Stored items:
━━━
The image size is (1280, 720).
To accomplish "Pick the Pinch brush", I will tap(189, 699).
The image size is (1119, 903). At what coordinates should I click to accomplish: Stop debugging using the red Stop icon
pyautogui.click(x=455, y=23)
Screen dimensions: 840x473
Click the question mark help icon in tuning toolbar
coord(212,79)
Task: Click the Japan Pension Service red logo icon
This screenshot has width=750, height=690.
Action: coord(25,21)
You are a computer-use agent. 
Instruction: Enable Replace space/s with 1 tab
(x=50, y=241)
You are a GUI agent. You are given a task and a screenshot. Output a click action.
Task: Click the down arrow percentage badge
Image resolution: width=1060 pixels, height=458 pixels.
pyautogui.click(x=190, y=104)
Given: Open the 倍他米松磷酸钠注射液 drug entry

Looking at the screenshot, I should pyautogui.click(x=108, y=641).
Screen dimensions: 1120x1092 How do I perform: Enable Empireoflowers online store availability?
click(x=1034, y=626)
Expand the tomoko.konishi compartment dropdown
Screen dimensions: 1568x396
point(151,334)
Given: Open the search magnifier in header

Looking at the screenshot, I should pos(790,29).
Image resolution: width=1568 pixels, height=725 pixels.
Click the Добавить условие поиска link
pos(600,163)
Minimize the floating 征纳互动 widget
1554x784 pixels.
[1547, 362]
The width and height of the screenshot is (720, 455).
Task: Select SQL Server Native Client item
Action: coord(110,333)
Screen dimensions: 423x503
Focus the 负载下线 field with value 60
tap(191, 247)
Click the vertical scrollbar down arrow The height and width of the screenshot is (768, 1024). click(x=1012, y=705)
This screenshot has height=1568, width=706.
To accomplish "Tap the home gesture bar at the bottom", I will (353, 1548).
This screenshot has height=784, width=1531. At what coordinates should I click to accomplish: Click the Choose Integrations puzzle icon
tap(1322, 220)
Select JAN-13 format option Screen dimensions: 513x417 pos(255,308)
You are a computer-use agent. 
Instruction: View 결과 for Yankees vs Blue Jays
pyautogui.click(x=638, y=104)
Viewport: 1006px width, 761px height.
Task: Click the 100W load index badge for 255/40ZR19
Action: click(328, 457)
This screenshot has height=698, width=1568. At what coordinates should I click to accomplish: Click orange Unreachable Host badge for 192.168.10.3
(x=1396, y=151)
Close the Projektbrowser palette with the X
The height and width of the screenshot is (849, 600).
━━━
# [TASK INSTRUCTIONS]
Show every line from the entries above in which "will" appears.

# [OUTPUT]
To accomplish "Pick the Pinch brush", I will tap(189, 699).
To accomplish "Tap the home gesture bar at the bottom", I will (353, 1548).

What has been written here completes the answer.